As Stephen McKay and Karen Rowlingson show in their chapter on social security benefits, this policy area also exhibits considerable continuity. They point out that ministers in the Coalition Government’s Department of Work and Pensions (DWP), Iain Duncan Smith, Chris Grayling, and Steve Webb, all have relevant experience in the field, and all bring the insights of a religious faith to bear on their interest in benefits policy. We have seen changes to housing benefit which will not relieve poverty, however much one might understand the need to reduce employment disincentives; and we have seen changes to uprating policy which will erode the value of benefits: but we have also seen Iain Duncan Smith’s proposal for a Universal Credit to replace existing in work and out of work means-tested benefits in such a way as to reduce marginal deduction rates, and we have now seen Steve Webb’s proposals for a Citizen’s Pension: an initiative which came after this book was published. The relevant chapter’s verdict that ‘there appears little different in policy between New Labour and the Coalition’ (p.157) in pensions policy is no longer true; and Webb’s proposals also cast doubt on the authors’ view that there is ‘a general distrust of universalist policies’ (p.159). A particular political context at a national party conference gave rise to the impractical suggestion that households containing high earners should be deprived of their Child Benefit, and there is in fact no sign of a thought-through policy on universal benefits. The fact that a coalition government is bound to be more pragmatic than a government formed by a single party, and the fact that the Liberal Democrats are the Conservatives’ partner in government, suggests that we shall increasingly see policy evaluated in relation to whether it will solve identifiable problems rather than in relation to ideological positions: hence a Citizen’s Pension to remove disincentives to save for old age.

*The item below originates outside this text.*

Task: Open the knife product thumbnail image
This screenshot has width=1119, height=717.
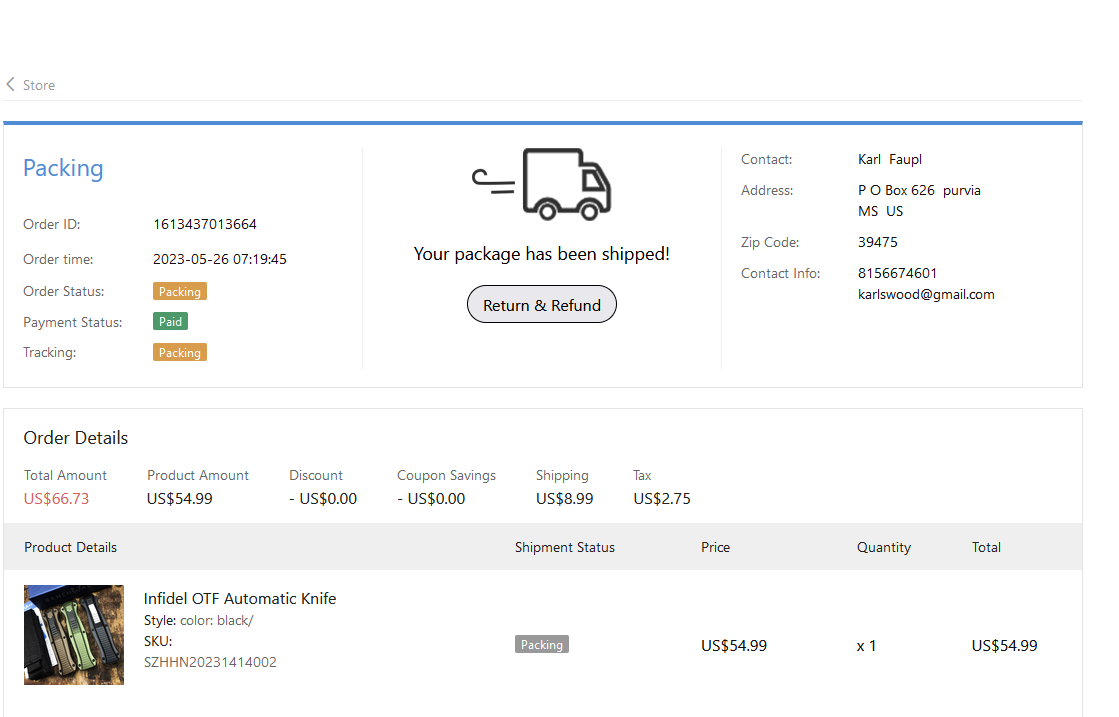Action: click(x=74, y=635)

In two or three years’ time it will be interesting to look again at this book’s chapters on different policy areas and ask whether the trajectories suggested have proved to be the directions in which policy has gone, and in particular to see whether the pragmatic or the ideological has taken centre stage, or whether they have achieved a pragmatic balance. It will be particularly interesting to see whether the pragmatism of coalition has retained Child Benefit as a universal benefit, has seen a Citizen’s Pension enacted, and has prompted work on an unconditional benefit for working age adults.